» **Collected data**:
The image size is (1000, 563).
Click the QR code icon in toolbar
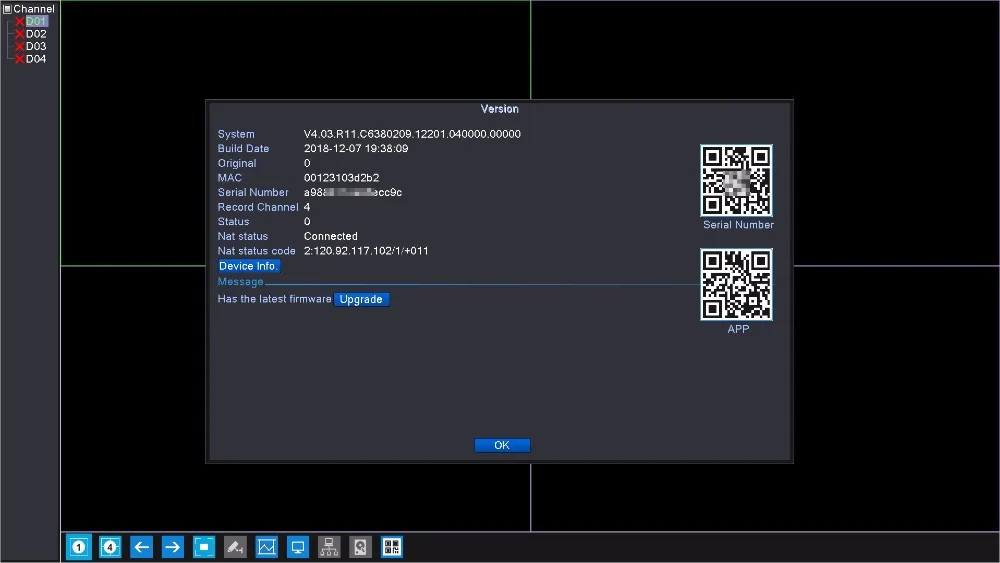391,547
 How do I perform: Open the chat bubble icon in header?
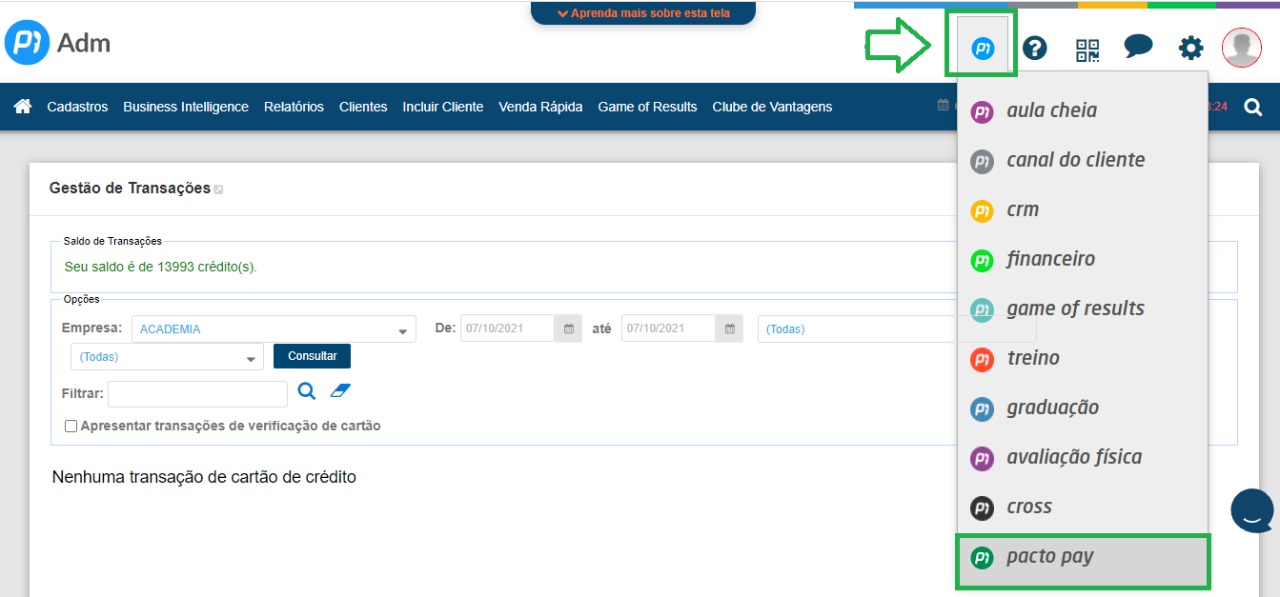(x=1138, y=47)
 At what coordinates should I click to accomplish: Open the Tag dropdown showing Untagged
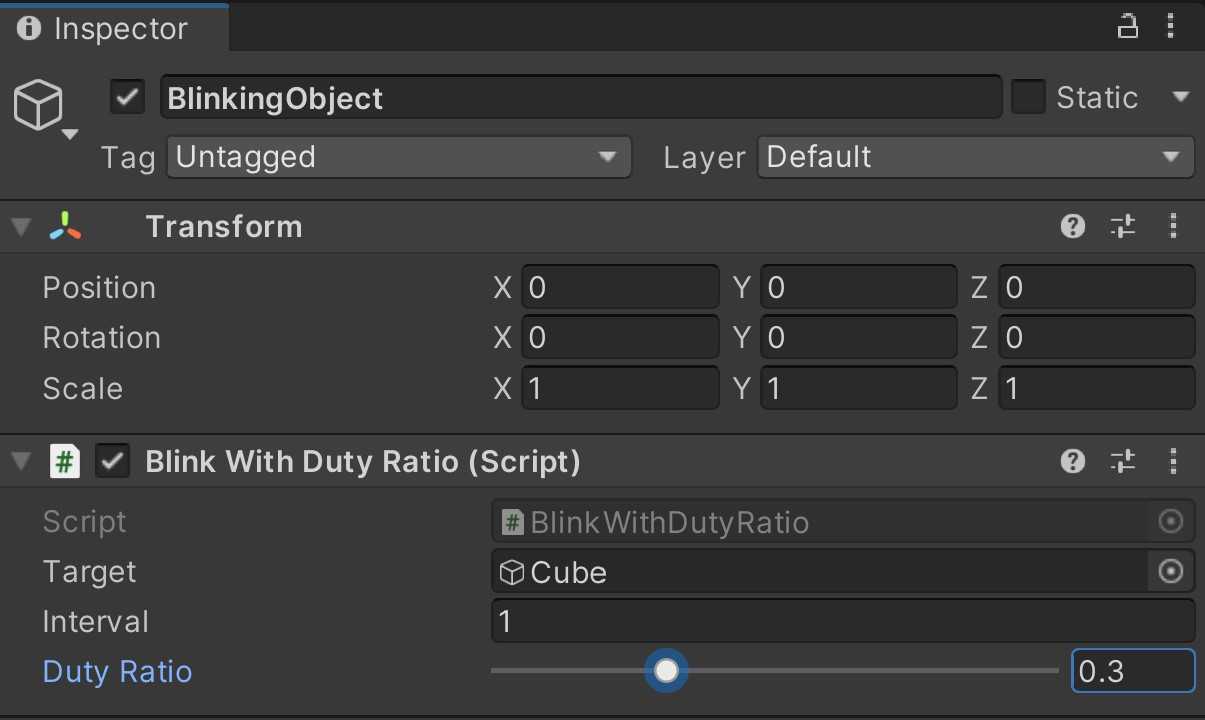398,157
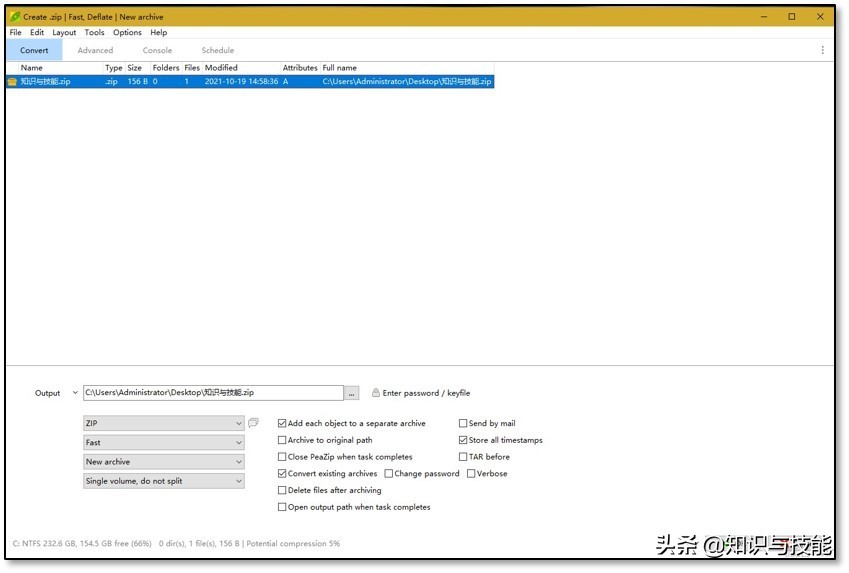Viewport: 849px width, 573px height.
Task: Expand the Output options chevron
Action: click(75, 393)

» **REQUIRED ACTION**:
Retype the data word for word and keep the pictures out of it.

» **EXERCISE ANSWER**:
The image size is (1000, 563).
Click the QR code icon in toolbar
391,547
 How do I perform: Open the chat bubble icon in header?
(x=1138, y=47)
 At what coordinates should I click to accomplish: Open the Tag dropdown showing Untagged
398,157
Viewport: 849px width, 573px height.
Task: Expand the Output options chevron
Action: click(75, 393)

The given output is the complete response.